Thank you for the testing/confirming.

Xiaogang

On 6/5/2026 1:41 PM, Gerhard Schwanzer wrote:
Hi Xiaogang, Thanks. I tested your attached patch on my RX 7600 XT
system. Test setup:
-
kernel 7.0.11 with 448ee453/bf2084a7 active
-
local revert not applied
-
your attached candidate fix applied
-
same self-contained v2 reproducer source as before, unchanged sha256:
33347b5a1915f7452417f776c85527e55f825078c146163470bfe3eacabe3b27
Command: ./kfd_svm_split_hsa_copy --upstream-ab Result:
-
10/10 runs completed successfully
-
all HSA/SDMA D2H copies completed
-
no ROCr memory access fault
-
no new GCVM_L2_PROTECTION_FAULT_STATUS
-
no SDMA0 permission fault
-
no GPU page fault in the kernel log So your patch fixes the reproducer
on my system with the original reproducer unchanged. Please feel free to
add: Tested-by: Gerhard Schwanzer
[email protected]
Thanks, Gerhard


On 05/06/26 at 19:59, Chen, Xiaogang wrote:
AMD General


Hi Gerhard:

I think the cause is checking the last byte address of svm range for
2MB alignment when decide possible huge page mapping. Your test case
has vm range that ends just one byte before alignment.

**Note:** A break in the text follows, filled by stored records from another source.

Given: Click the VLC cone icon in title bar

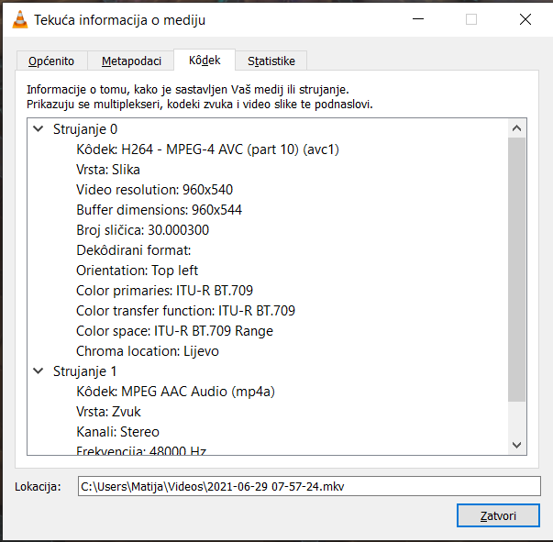Looking at the screenshot, I should (18, 19).
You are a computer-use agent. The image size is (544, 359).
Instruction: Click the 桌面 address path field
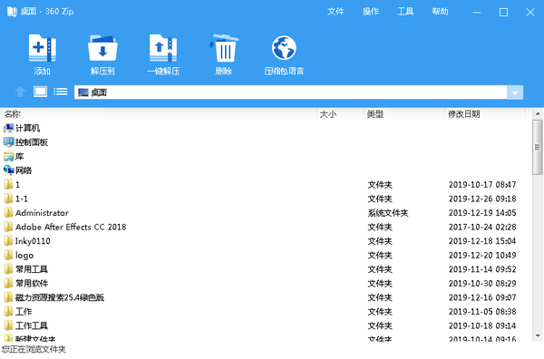point(290,92)
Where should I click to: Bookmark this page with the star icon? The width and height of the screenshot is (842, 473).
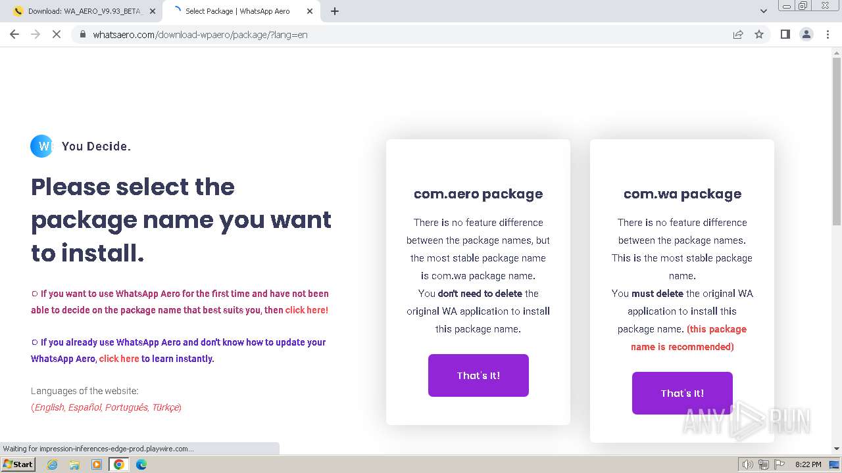759,34
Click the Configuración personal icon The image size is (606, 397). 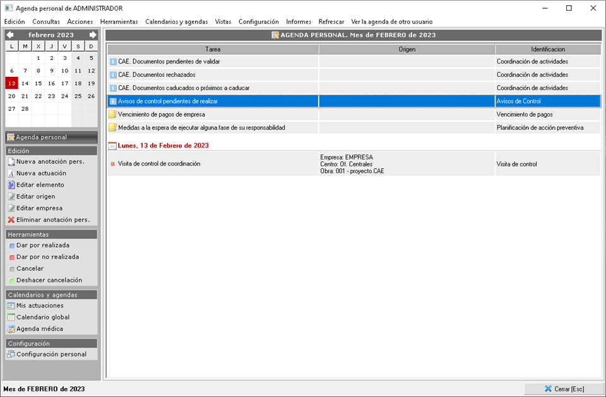tap(11, 354)
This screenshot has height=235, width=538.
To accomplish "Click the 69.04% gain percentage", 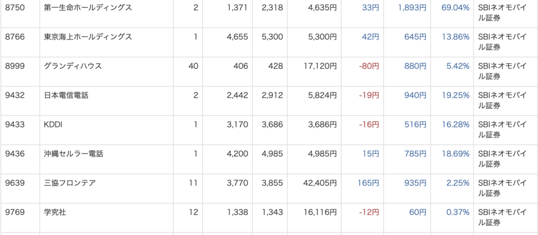I will pyautogui.click(x=456, y=7).

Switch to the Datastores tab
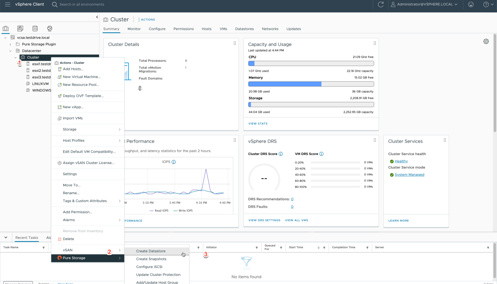[x=244, y=29]
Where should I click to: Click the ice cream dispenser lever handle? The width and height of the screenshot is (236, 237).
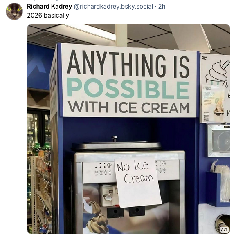[108, 197]
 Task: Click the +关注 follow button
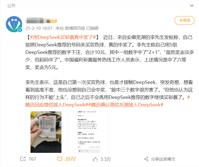[x=185, y=20]
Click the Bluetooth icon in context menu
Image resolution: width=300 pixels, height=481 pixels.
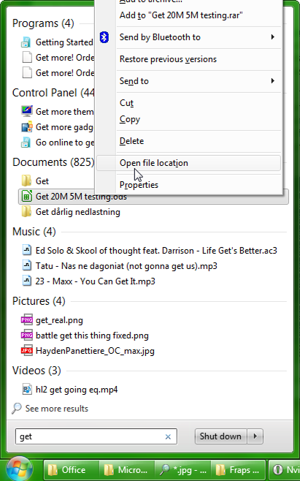[104, 37]
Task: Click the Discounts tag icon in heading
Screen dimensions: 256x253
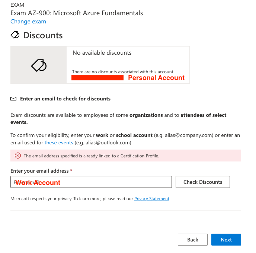Action: point(15,35)
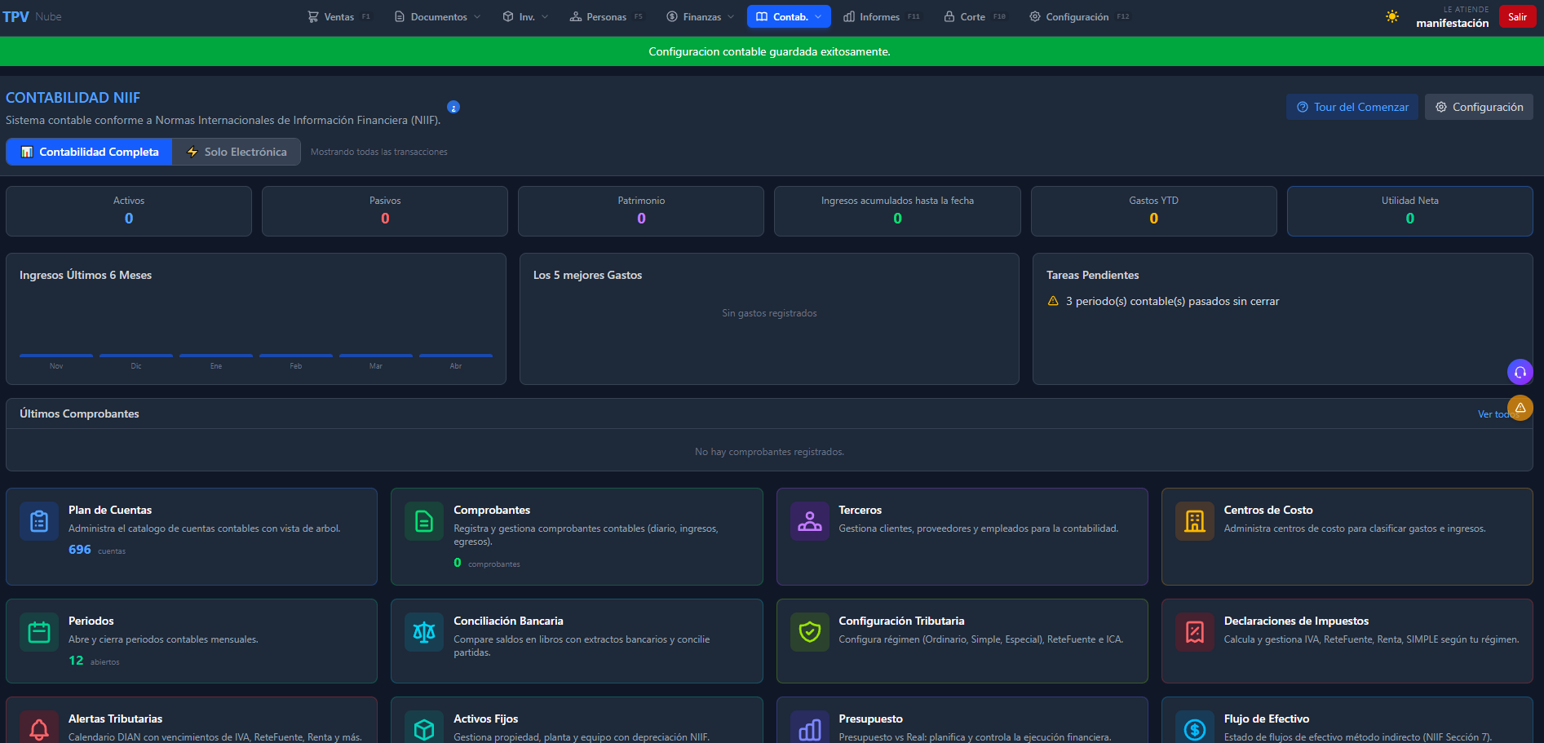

I tested your app with the attachment, no page fault during sdma
operation. Please verify it.

Thanks

Xiaogang

*From:*Chen, Xiaogang
*Sent:* Wednesday, June 3, 2026 5:51 PM
*To:* Gerhard Schwanzer <[email protected]>; [email protected]
*Cc:* [email protected]; [email protected]; Deucher,
Alexander <[email protected]>; Yang, Philip <[email protected]>
*Subject:* Re: [REGRESSION] drm/amdkfd: SVM split-tail remap
regression causes SDMA0 permission fault on RX 7600 XT

Hi Gerhard:

Thanks. I can build the app now. And I saw the regression. I am
triaging it.

The purpose of this patch is to remap split svm ranges(head/tail) that
were mapped with huge page mapping(pmd), but cannot be mapped in huge
page mapping after split due to new svm ranges are not 2MB aligned. It
seems the remap decision misses case that both head and tail ranges
are from original range with huge page mappings were used. Will check....

Regards

Xiaogang

On 6/3/2026 12:54 AM, Gerhard Schwanzer wrote:

     [Some people who received this message don't often get email 
[email protected]. Learn why this is important 
athttps://aka.ms/LearnAboutSenderIdentification ]

     Hi Xiaogang,

     Sorry, you are right. The source I uploaded was not self-contained, it 
still

     referenced trace_history_replay.inc from an older local replay mode.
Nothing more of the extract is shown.